__Records provided__.

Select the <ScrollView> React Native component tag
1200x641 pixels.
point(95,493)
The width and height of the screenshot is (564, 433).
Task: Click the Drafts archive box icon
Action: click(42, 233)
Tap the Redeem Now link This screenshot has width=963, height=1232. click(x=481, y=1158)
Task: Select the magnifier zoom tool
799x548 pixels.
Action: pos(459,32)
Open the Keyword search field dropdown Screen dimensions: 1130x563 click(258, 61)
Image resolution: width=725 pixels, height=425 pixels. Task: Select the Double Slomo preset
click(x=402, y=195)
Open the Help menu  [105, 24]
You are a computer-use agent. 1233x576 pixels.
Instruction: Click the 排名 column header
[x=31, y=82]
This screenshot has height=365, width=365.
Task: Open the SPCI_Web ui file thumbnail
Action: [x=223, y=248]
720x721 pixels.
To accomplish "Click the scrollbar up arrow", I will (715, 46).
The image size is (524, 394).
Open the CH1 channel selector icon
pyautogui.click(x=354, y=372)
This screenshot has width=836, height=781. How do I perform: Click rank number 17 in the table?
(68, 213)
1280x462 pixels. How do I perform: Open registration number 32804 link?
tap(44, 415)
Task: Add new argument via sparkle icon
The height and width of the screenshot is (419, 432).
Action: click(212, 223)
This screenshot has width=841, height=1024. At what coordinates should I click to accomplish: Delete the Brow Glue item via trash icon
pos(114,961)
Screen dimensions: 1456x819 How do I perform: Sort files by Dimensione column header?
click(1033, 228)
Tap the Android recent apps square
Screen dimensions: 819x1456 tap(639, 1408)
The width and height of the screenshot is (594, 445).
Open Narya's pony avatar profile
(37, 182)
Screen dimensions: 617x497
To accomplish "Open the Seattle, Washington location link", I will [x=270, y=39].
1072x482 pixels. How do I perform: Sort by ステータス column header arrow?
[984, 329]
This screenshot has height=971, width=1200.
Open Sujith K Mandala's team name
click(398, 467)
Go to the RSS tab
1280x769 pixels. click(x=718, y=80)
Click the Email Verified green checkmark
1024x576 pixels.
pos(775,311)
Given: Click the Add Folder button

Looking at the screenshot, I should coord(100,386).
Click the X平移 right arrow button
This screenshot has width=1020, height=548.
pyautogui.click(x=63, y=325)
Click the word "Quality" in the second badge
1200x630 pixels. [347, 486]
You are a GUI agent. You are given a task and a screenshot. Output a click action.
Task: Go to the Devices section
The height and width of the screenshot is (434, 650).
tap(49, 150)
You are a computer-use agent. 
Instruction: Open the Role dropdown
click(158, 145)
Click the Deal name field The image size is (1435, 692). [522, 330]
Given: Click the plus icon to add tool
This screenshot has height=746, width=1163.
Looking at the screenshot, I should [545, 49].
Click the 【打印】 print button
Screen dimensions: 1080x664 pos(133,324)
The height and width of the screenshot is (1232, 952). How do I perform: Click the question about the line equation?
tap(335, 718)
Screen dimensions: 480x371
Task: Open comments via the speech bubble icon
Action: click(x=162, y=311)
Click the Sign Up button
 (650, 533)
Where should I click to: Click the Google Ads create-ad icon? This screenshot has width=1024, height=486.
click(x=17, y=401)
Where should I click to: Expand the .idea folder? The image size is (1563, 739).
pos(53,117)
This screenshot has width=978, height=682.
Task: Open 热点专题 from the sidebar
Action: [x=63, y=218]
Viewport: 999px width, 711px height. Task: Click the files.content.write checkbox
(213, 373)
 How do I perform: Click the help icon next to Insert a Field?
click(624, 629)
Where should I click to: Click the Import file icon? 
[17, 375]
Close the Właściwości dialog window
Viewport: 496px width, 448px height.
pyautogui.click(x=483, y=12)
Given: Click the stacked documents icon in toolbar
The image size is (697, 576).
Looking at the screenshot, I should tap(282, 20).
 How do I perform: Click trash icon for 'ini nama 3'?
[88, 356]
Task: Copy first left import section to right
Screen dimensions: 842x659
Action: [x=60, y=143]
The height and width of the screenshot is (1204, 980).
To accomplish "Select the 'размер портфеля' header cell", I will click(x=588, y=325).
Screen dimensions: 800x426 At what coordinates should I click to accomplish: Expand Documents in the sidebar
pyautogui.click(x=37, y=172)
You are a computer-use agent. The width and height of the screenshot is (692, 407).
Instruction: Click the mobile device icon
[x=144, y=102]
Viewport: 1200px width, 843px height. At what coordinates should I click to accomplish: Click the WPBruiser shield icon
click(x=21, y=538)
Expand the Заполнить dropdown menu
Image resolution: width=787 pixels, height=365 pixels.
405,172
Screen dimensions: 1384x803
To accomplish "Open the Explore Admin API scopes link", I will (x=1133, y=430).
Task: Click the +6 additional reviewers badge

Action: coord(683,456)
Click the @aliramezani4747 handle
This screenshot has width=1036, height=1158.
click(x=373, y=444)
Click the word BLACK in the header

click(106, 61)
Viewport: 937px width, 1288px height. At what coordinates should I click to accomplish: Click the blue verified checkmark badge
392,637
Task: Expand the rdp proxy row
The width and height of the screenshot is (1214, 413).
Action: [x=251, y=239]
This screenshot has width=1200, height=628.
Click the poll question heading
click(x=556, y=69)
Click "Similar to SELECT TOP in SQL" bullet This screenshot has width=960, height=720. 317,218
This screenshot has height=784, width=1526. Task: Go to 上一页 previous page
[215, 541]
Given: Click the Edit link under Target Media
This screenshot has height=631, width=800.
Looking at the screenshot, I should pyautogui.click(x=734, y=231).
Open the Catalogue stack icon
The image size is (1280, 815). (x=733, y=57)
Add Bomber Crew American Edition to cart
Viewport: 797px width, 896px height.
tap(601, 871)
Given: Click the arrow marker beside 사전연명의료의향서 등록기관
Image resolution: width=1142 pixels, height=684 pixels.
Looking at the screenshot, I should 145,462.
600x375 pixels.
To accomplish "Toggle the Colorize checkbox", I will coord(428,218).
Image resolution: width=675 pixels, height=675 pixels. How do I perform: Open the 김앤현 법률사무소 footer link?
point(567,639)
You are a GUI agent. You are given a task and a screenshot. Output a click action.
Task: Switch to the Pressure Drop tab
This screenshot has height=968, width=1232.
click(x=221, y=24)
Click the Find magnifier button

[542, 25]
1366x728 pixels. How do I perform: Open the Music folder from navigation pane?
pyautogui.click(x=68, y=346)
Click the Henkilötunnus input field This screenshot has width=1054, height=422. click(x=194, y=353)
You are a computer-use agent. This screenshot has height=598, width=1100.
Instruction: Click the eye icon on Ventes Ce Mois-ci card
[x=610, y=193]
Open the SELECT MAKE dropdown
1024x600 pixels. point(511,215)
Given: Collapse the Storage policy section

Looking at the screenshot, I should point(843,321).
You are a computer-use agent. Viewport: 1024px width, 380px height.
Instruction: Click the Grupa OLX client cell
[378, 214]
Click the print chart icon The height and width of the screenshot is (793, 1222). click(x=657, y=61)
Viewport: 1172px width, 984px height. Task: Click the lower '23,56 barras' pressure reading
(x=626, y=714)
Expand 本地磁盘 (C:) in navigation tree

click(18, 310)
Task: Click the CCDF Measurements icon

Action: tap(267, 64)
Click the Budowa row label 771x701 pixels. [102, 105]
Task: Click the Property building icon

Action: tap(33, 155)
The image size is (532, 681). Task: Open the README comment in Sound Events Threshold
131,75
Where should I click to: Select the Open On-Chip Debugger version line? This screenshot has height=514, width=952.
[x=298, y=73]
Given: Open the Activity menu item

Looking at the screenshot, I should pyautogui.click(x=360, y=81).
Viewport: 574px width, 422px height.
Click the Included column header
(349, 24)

__Action item__. As the answer, set down only the lines from the data above between the one holding "Image resolution: width=675" and the one holding "Task: Switch to the Pressure Drop tab", inclusive, exactly as they read.

__Written solution__.
Image resolution: width=675 pixels, height=675 pixels. How do I perform: Open the 김앤현 법률사무소 footer link?
point(567,639)
You are a GUI agent. You are given a task and a screenshot. Output a click action.
Task: Switch to the Pressure Drop tab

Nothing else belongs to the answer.